A day before the government’s Vote-on-Account, Union commerce secretary Rajeev Kher has asked the finance ministry to withdraw the 5 per cent export duty on iron ore pellets saying it was levied on a “misplaced” perception.
The finance ministry had on January 27 imposed 5 per cent export duty, endorsing the view of the steel ministry that iron ore was being exported in the garb of pellets. The move has been opposed by the leading iron ore pellet producers in the country.
Led by state-run Kudremukh Iron Ore Company Limited (KIOCL), Pellet Manufacturers Association of India (PMAI) has strongly protested the duty which they contend would kill the pellet producing industry.
The commerce ministry believes that the protests by pellet manufacturers merit consideration and the export duty needs to be rolled back.
“Any argument that domestic steel industry is getting starved of pellets is misplaced as surplus capacity exists in the country. Neither is pelletisation capacity under stress on availability of iron ore fines for domestic steel industry constrained…We urge you to reconsider the decision to impose the export duty,” Rajeev Kher wrote to finance ministry’s expenditure secretary Sumit Bose on February 7.
Chairman of the Parliamentary Standing Committee on Steel Kalyan Banerjee has also demanded, earlier this week, that unless the export duty is withdrawn, employment will be direly impacted.
He said that based on the government’s promise to encourage value addition, a large number of industries made huge investments. By imposing the duty, the government seems to be backing out in its promise, which it should not do, he told finance minister P Chidambaram in a letter. Banerjee has convened a meeting with top steel ministry officials on Monday afternoon to discuss the plight of KIOCL following imposition of the duty.

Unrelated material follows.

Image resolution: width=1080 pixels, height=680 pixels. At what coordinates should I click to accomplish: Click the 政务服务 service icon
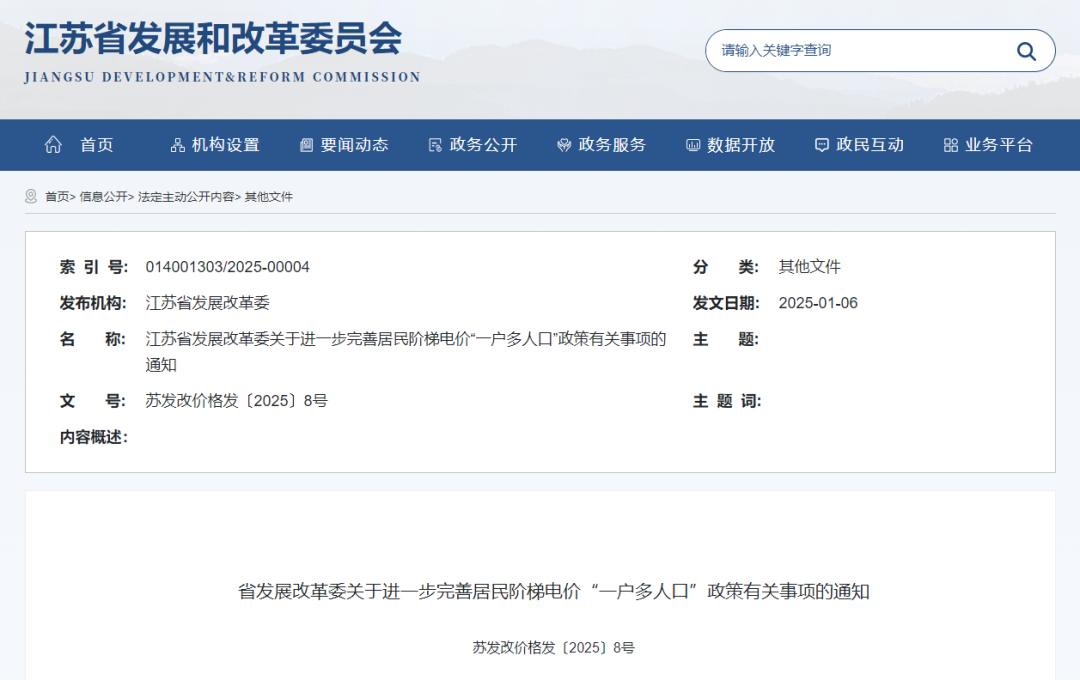(564, 145)
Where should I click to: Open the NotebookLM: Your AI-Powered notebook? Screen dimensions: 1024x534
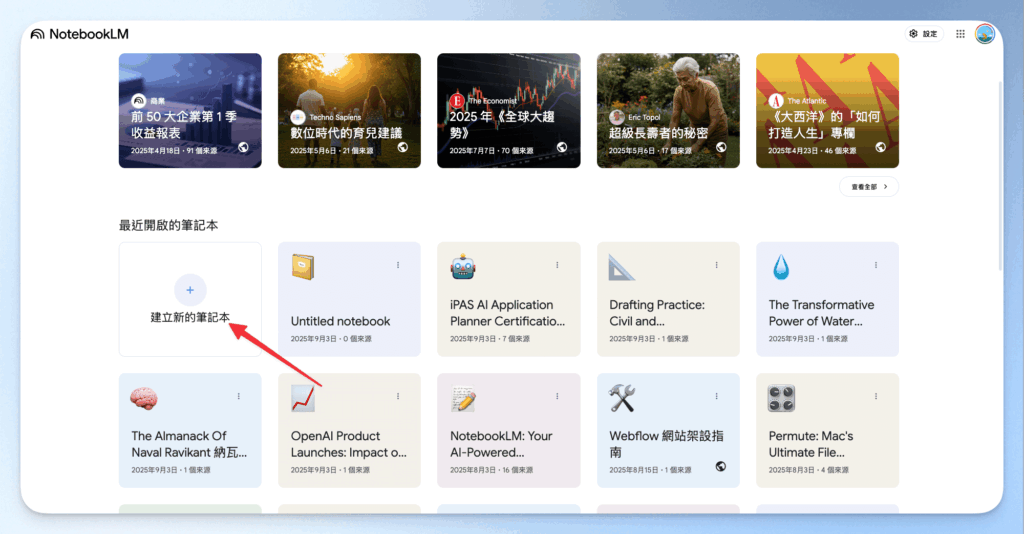tap(509, 430)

“Export duty on pellets is a move that has no winners. It will be a crippling blow to Indian Steel and Mining industry’s ambition to position itself as a major player in the value added products,” said JSPL CEO Ravi Uppal.
Essar Steel chief commercial officer Shivramkrishnan Hariharan said the company has significantly been affected due this imposition of this sudden imposition export duty on pellets.
Similarly, UK-based Stemcor’s India subsidiary Brahmani River Pellets Limited’s MD ND Rao said his firm is currently operating at below 50 per cent capacity and is not able to reach break-even point due to poor domestic demand.
“The levy of 5 per cent export duty is like adding fuel to the fire on pellets producers’ problems. The U-turn of government policy change will lead to eventual shutdown of merchant beneficiation and pellet plants due to low demand of pellets in domestic market, since most of major private sector steel producers have come up with their own pellet plants,” he said.
KIOCL chief Malay Chatterjee said his company had launched an export portal some time ago. But it may have to be closed down as the response is poor and the margins are heavily squeezed.
It is learnt that KIOCL employees’ unions have shot off letters to steel ministry protesting the imposition of export duty. Top office bearers of PMAI argue that the steel ministry should have at least considered the impact to KIOCL while pushing for the duty, which was imposed immediately.
More interestingly, the steel ministry itself is believed to have opposed imposition of duty on pellets in August 2013. “What went wrong in five months that the duty had to be imposed?” a PMI official asked. Out of an installed capacity of over 75 million tonne, barely 25 MT is domestically consumed.
According to the companies, of a total production of 75 million tonne, barely little over 1 MT is exported. According to the PMAI official, out of the roughly 80 pellet plants, around 30 would find their operations unviable on account of the duty.